Sassafras Rainbow

We’ve had our first few light frosts this week!  This morning I went looking to see if the Sassafras roots would be ready for harvesting anytime soon. Nope. Not yet.  But I did learn something about the true colors of Sassafras.

Some Sassafras is yellow…

Some Sassafras is orange…

Some Sassafras is red…

And some Sassafras is still green!

I will wait until the leaves have fallen to dig the roots — some to make root beer, some to dry for teas and infusions.  I think I will also tie a matching-colored string around several plants so I can remember which were which, and see if the different varieties make different tasting brews.  Hopefully, I’ll have an update on that for you in a couple months.

Right now, I’m sipping some Sassafras tea made from leaves I dried last spring.  Mmmmmm…

(I was so excited to find Sassafras trees earlier this year that I got ahead of myself and dug Spring roots and made root beer with them, and dried the leaves for tea – read about that here)


6 Responses to “Sassafras Rainbow”

  1. Wendy on 22 Oct 2008 at 2:31 pm

    Sassy Sassafrass! How wonderful!

    How did you know the roots were not ready? What were you looking for? We can share this with Siobhan too.

    Thanks for the great post and awesome pics.


  2. tammy on 22 Oct 2008 at 3:18 pm

    Hi Wendy! just too much energy still above ground, so they just didn’t “feel” ready to me. Dunno if there are other criteria to look for… if anyone has more info on that I would be happy to learn — please share! :-)

    With more herbaceous herbs, I think there are different widely accepted criteria for perennials vs. biennials, etc. For example, burdock is a biennial (I think… going on memory here, yikes!) and does not make seeds the first year, so plenty of energy left in the root to be harvested, but when it makes seeds in the second year the root becomes dead and woody so should not be harvested then. I’ve heard many times that perennials need to wait until the third year, not sure why or how to id a third year root. Also not sure what kind of standard criteria may be applicable to trees, such as Sassafras…

  3. Sarah Head on 23 Oct 2008 at 9:15 am

    I don’t know if this holds true for the sassafras tree, but remember a scientist telling on the radio news that the colour of leaves depends entirely on the amount of sugars in the leaf. The amount of sugars depends on the amount of sunshine and therefore photosynthesis the tree has been able to do during the summer. This may explain why your different trees had different coloured leaves – is one in the shade and one in full sunshine?

    Just a thought

  4. Mon on 23 Oct 2008 at 12:37 pm

    It’s still so warm here…waiting for signs of frost.
    Great idea about the matching coloured string. Would love to hear about any differences you detect.

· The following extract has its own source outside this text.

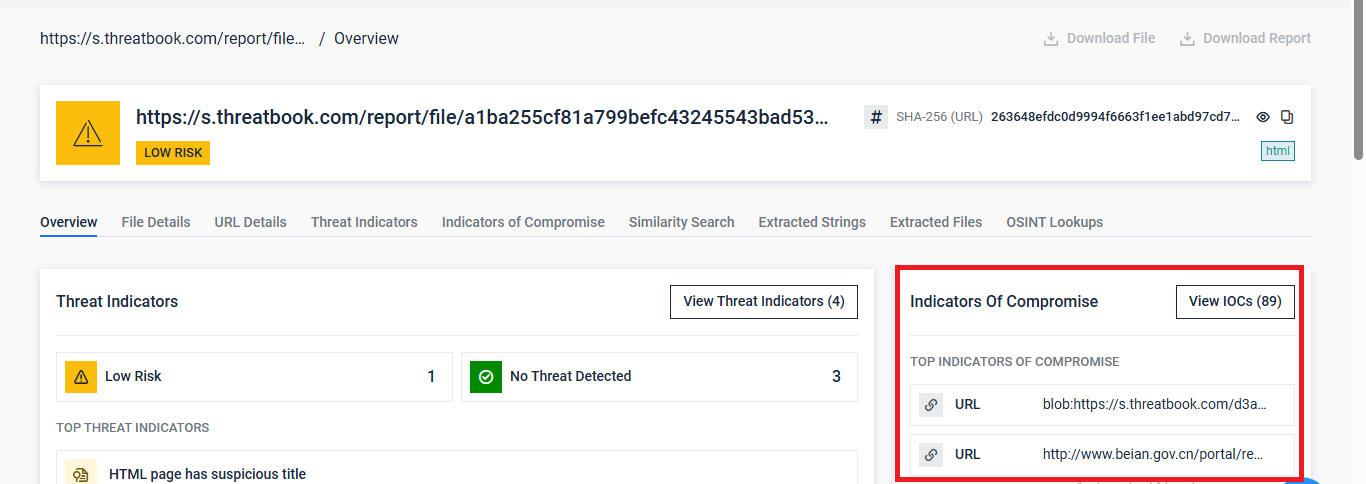This screenshot has height=484, width=1366.
Task: Click the Download File icon
Action: click(1051, 39)
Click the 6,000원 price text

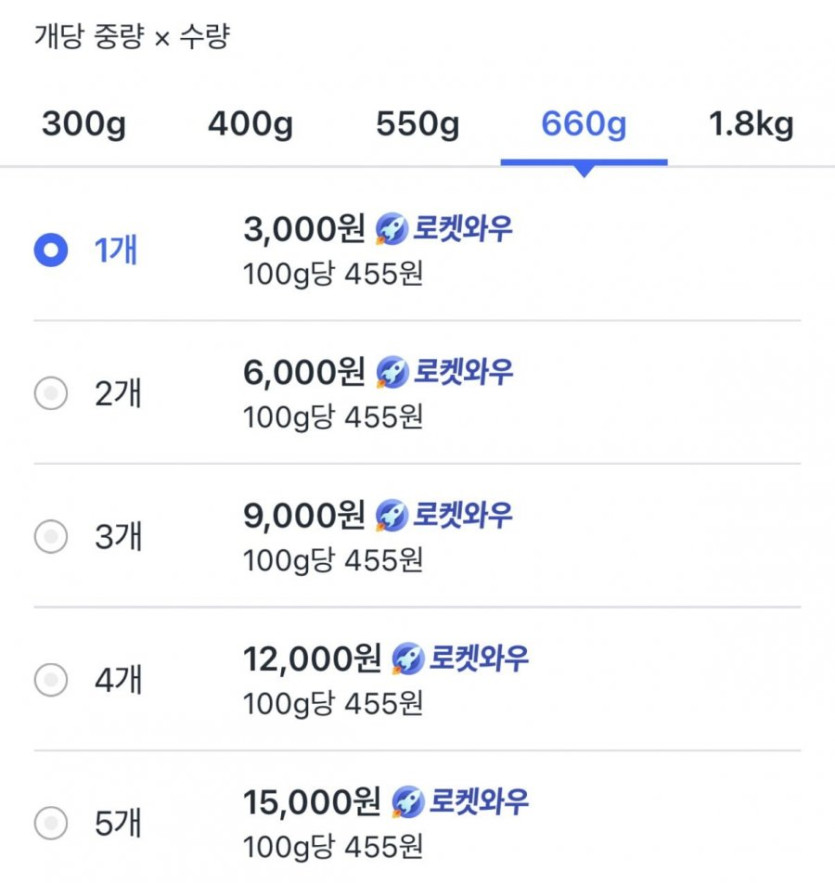pos(304,373)
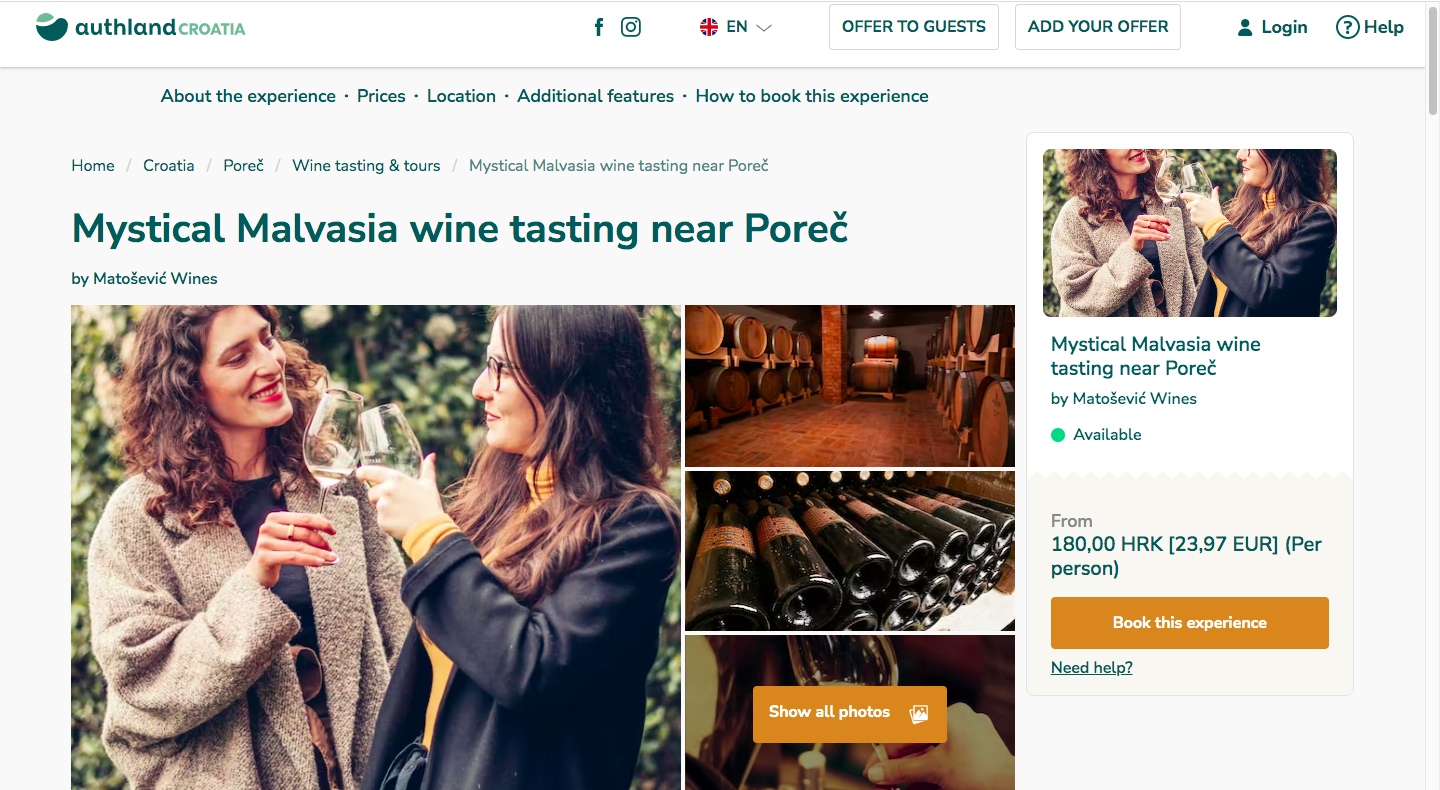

  5. tammy on 24 Oct 2008 at 8:45 am

    That sounds like a plausible explanation for the different colors to me. All the ones that have changed here are at woods edge, and I think they probably get similar amounts of sunshine. Next time I go up there I’ll pay closer attention to see if there is a pattern that could be due to sun exposure. Very curious now…

  6. ICQB on 10 Nov 2008 at 2:20 pm

    Sassafras tea is one of my favorites. My Dad pointed out the tree to me when I was little and when I got a little older I would often find saplings and brew tea with them. And once when I was backpacking with a friend, I gathered a sapling I saw on the trail one day and brewed tea for us that night over the campfire. She was impressed with the sweet flavor.